Member for Barron River Craig Crawford said drumlines were being re-installed at five local beaches after negotiations with the Federal Government and workplace health and safety discussions with shark contractors.
“This decision is a huge win for local swimmers, tourists, our tourism industry and the wellbeing of the workers who inspect the drumlines,” Mr Crawford said.
25 drumlines will be returned to the water in northern Cairns including:
- Ellis Beach
- Buchan Point
- Palm Cove
- Trinity Beach
“Like many Far North Queenslanders, I was stunned by the implications of the AAT and Federal Court decision,” Mr Crawford said.
“The return of the 25 drumlines off the northern beaches and within the Great Barrier Reef Marine Park is a victory for common-sense and safety.”
120 drumlines will be reinstated across 27 NQ, FNQ and Central Queensland beaches bringing total drumlines to 203 – the same number in place prior to the Federal Court decision.
Minister for Agricultural Industry Development and Fisheries Mark Furner said restoring the program was made possible after the Great Barrier Reef Marine Park Authority (GBRMPA) issued an amended permit that took into account workplace health and safety issues.
“These are the exact same drumlines that were removed after an AAT and Federal Court decision imposed a permit that could not be complied with, forcing their removal,” Mr Furner said.
“Our preference has always been to continue the proven Shark Control Program in the Reef, but this is a federal park with federal laws and Queensland must comply with the permit.
“We wanted to put our drumlines back in and that is exactly what we are doing, with extra training and new procedures ensuring our contractors can safely comply with the new requirements.
“Contractors will check drumlines regularly and tag, relocate and release tiger, bull and white sharks alive where possible and if it is safe for them to do so.
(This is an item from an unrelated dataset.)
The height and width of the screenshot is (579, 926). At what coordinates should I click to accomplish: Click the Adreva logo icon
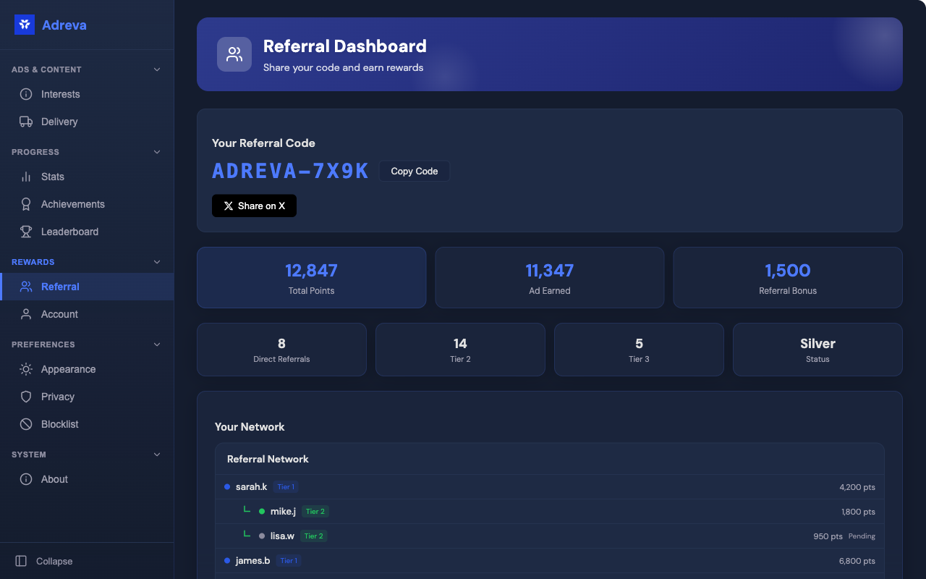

“Other shark species will be released at the site of their capture.
“If it is unsafe for the contractor, or if there are any animal welfare concerns, sharks will be euthanised.”
Mr Furner said relocating and releasing sharks would reduce the immediate risk to swimmers at that location but would not remove the risk entirely.
“That’s why we continue to encourage everyone to be SharkSmart and stay aware of what is happening around you every time you are in the water,” he said.
“Our approach will help ensure swimmer safety in the short term while moving in the longer term to non-lethal approaches, based on the best available science and trials.”
People are reminded to Be SharkSmart:
- Don’t swim at dawn or dusk
- Always swim in clear water (not in murky water, anchorages, estuary mouths or canals)
- Don’t throw food scraps or fish waste overboard
- Don’t swim where fish are being cleaned
- Swim, surf, snorkel or dive with a buddy
- Follow local signage and swim between the flags at patrolled beaches.